Donc, on a un travail devant nous, mais je pense que c'est réaliste aussi parce que je m'appuie sur l'expérience des dernières années et ce qu'on a su faire.
Ensuite, c'est aussi vieux que le couple franco-allemand de dire qu'il est en crise. Ça a toujours existé. Regardez les 70 dernières années. Alors, soit on fait des grandes avancées, puis 6 mois après, on dit que c'est une crise. L'un propose, l'autre ne répond pas tout de suite, que ce soit Sky Shield, que ce soit le budget. On dit : « ah, une crise ». Bah non, c'est un chemin.
Et donc, c'est une maïeutique, l'Europe, et à commencer par le couple franco-allemand. C'est une permanente traduction de l'un à l'autre, c'est un cheminement qu'on fait ensemble pour aboutir à un résultat. Le résultat n'est jamais totalement allemand, ni totalement français, il est franco-allemand. Et après, il devient européen. Et donc, à ce tarif-là, on sera toujours en crise, je vous rassure, et l'Europe sera toujours en crise, parce qu'on ne sera jamais les mêmes. Et c'est une chance. Et je crois que c'est ça la leçon pour moi de l'amitié franco-allemande et à cet égard, c'est en cela qu'elle est la matrice de l'aventure européenne. Nous nous mettons toujours d'accord et nous avançons. Et d'ailleurs, si nous sommes là, c'est que nous avons avancé, survécu aux crises et bâti l'avenir. Mais sans jamais être les mêmes.
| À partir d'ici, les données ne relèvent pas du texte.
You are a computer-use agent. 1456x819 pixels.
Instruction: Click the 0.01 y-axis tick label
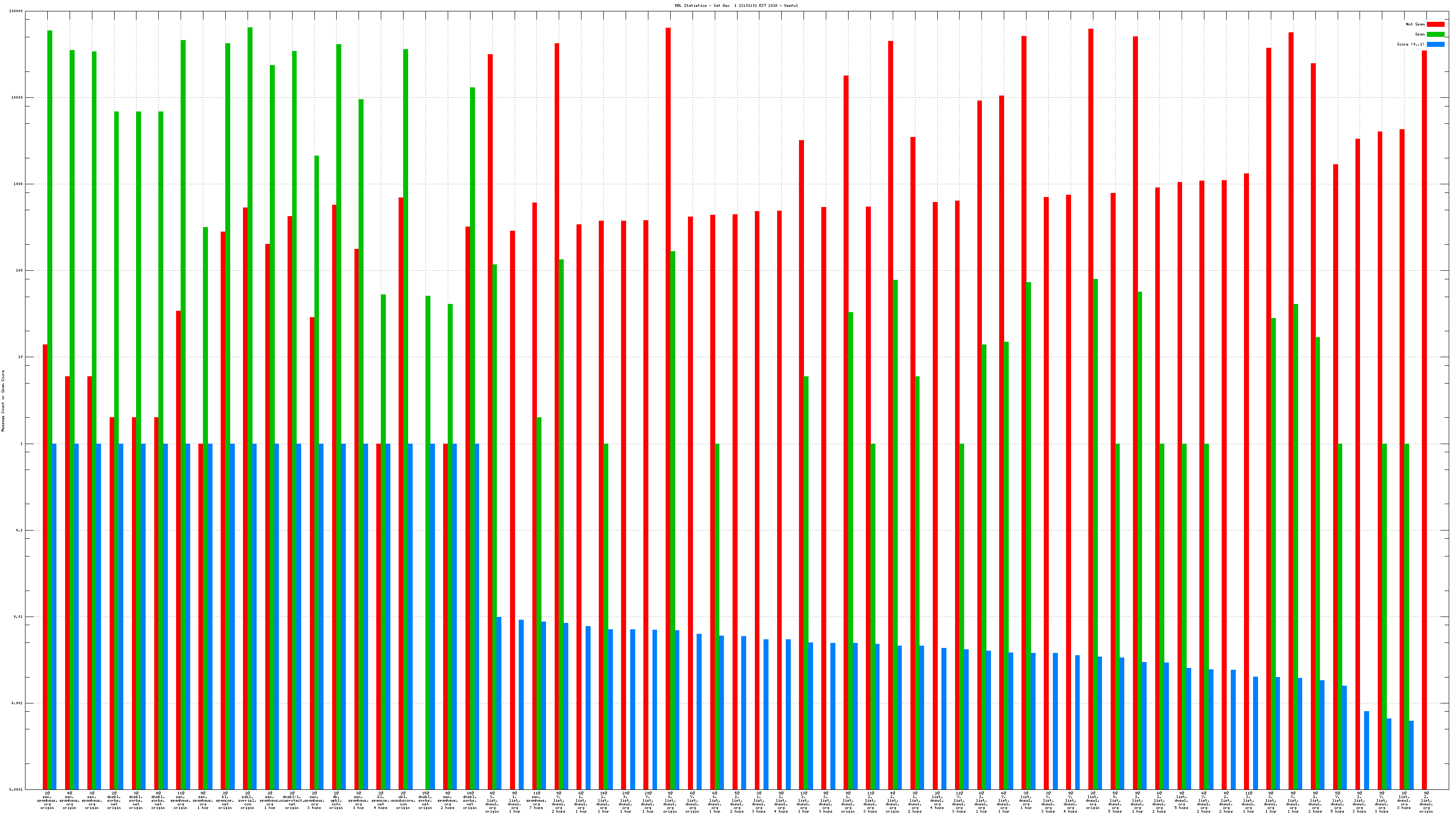18,617
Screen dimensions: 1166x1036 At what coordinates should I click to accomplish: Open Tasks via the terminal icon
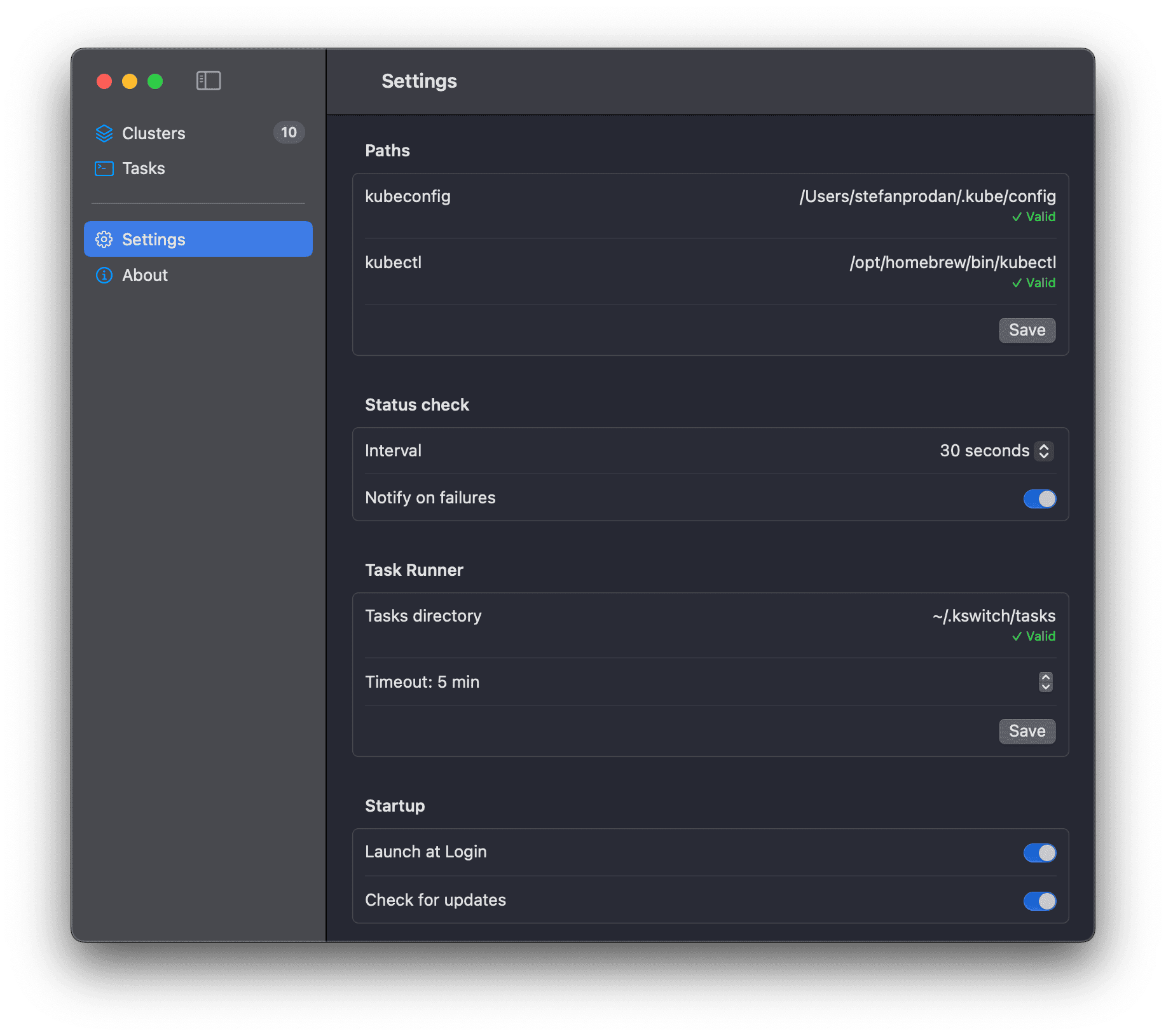[104, 168]
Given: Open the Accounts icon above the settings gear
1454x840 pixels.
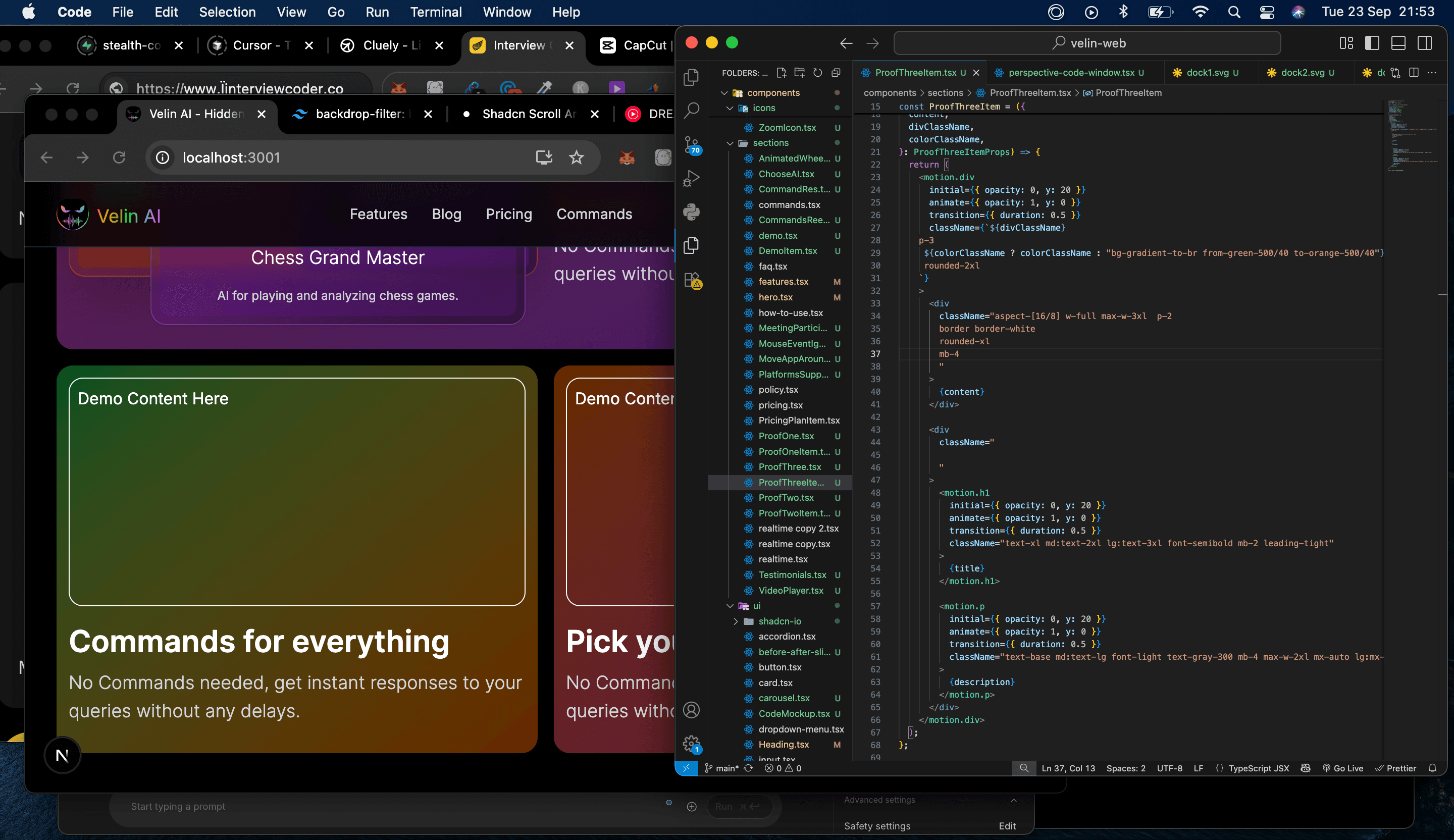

Et c'est ce qui fait des Européens, je crois, un continent unique, en tout cas depuis ces sept décennies, un peu plus, et ce qui fait de nous aussi un continent, à mes yeux, plus fort que les autres parce qu'on s'est déjà mis d'accord avec quelqu'un d'autre - ce qui n'est pas le cas des grandes puissances solitaires. Et c'est à ce titre, parce que nous avons ces capacités, qu'on peut toujours aussi avoir un temps d'avance. Je ne vois pas comme un handicap.
Donc oui, il y a des moments où on ne part pas de la même position, du même point de vue, et c'est tout à fait légitime. Il y a beaucoup de sujets sur lesquels nous n'avons pas les mêmes histoires, on n'a pas la même situation aujourd'hui. Notre devoir, c’est de le surpasser pour bâtir une solution commune, qui est bonne pour l’un et l’autre et l’intérêt général franco-allemand, puis européen. Je crois que c’est ce qu’on a su faire et ce qu’on est en train de faire. C’est à ce titre que l’amitié franco-allemande est si importante et que je suis extrêmement heureux de ces trois jours de visite d’Etat et des échanges que nous avons aujourd’hui et au-delà ça, qu’on a tous les jours, avec, mon ami le Chancelier Olaf SCHOLZ.